On Mon, 15 Dec 2008 03:21:21 +0000, Steven D'Aprano wrote:

> On Mon, 15 Dec 2008 02:11:10 +0000, Lie Ryan wrote:
>>> So given the normal precedence rules of Python, there is no ambiguity.
>>> True, you have to learn the rules, but that's no hardship.
>> *I* know about the precedence rule, but a newbie or a tired programmer
>> might not. He might want to reverse the truth value of argument b but
>> instead has just reversed the whole expression.
> And? A newbie or a tired programmer might not know that a^b is bit-wise
> xor instead of exponentiation, or that range(n) doesn't include n, or
> even that len(alist) returns the length of a list. There's no limit to
> the potential mistakes that are possible for a programmer who is tired,
> inexperienced, intoxicated or just plain stupid enough. What's your
> point? Are you expecting Python to be mistake-proof?
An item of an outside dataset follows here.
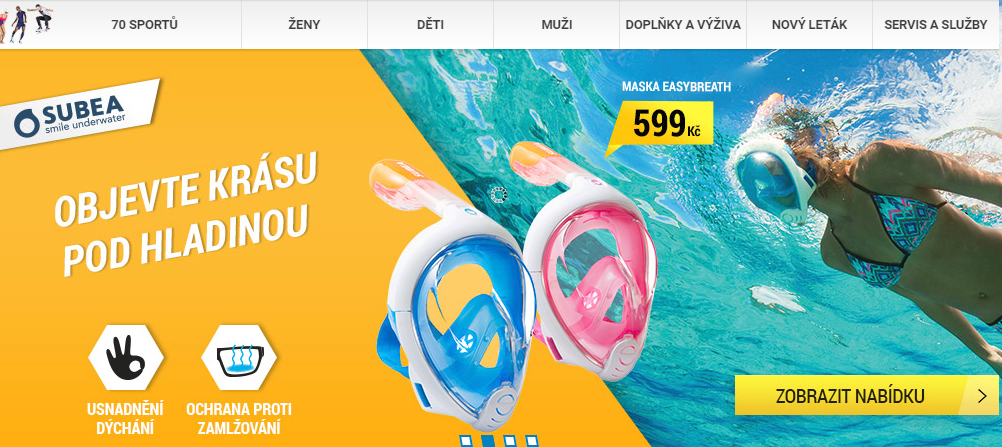Click the Zobrazit nabídku button
Image resolution: width=1002 pixels, height=447 pixels.
click(x=867, y=395)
> There's a certain level of knowledge about the language necessary to
> program effectively, and learning that "is not" is a single operator is
> not particularly onerous.

I give up. It does not matter to me anyway. I was just expressing the 
preference that operators should be composed of a single word, especially 
since none of the other operators are multi-words (Special cases aren't 
special enough to break the rules). The only advantage of using 'is not' 
over 'isnot' is that we have one less keyword to deal with.